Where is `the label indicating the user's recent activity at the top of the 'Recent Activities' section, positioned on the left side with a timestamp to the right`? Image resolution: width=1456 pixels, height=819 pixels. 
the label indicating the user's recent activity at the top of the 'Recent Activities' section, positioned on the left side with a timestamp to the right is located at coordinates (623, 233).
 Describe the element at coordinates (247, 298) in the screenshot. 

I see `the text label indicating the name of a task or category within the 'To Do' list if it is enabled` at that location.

==

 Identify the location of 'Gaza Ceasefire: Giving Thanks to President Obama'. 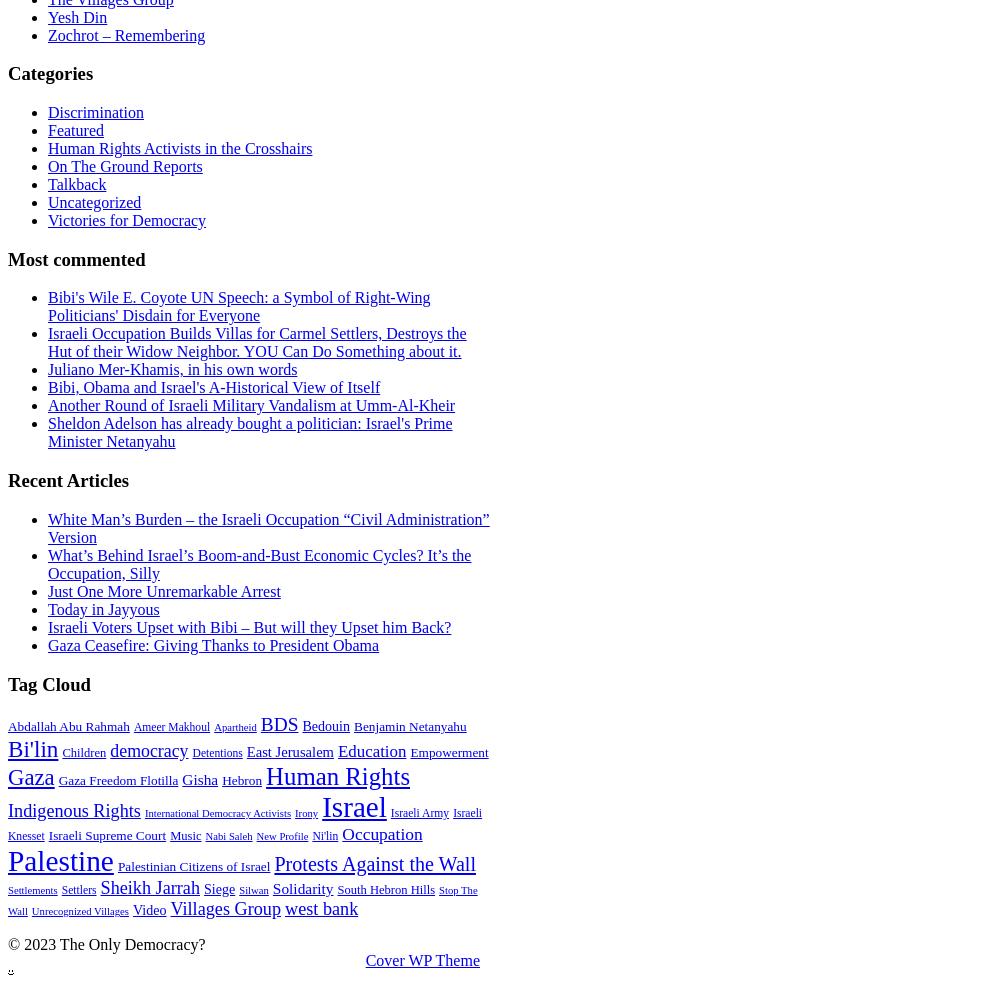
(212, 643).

==

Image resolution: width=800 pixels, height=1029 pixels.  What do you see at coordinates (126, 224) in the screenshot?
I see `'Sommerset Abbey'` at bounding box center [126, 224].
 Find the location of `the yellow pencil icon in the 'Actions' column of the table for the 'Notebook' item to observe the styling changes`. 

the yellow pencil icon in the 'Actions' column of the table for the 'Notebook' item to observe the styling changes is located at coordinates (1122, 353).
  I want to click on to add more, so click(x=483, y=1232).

## Requirements
Please quote the material from the line containing "Describe the element" through the line containing "at that location.", keeping both of those lines.

## Correct result
 Describe the element at coordinates (247, 298) in the screenshot. 

I see `the text label indicating the name of a task or category within the 'To Do' list if it is enabled` at that location.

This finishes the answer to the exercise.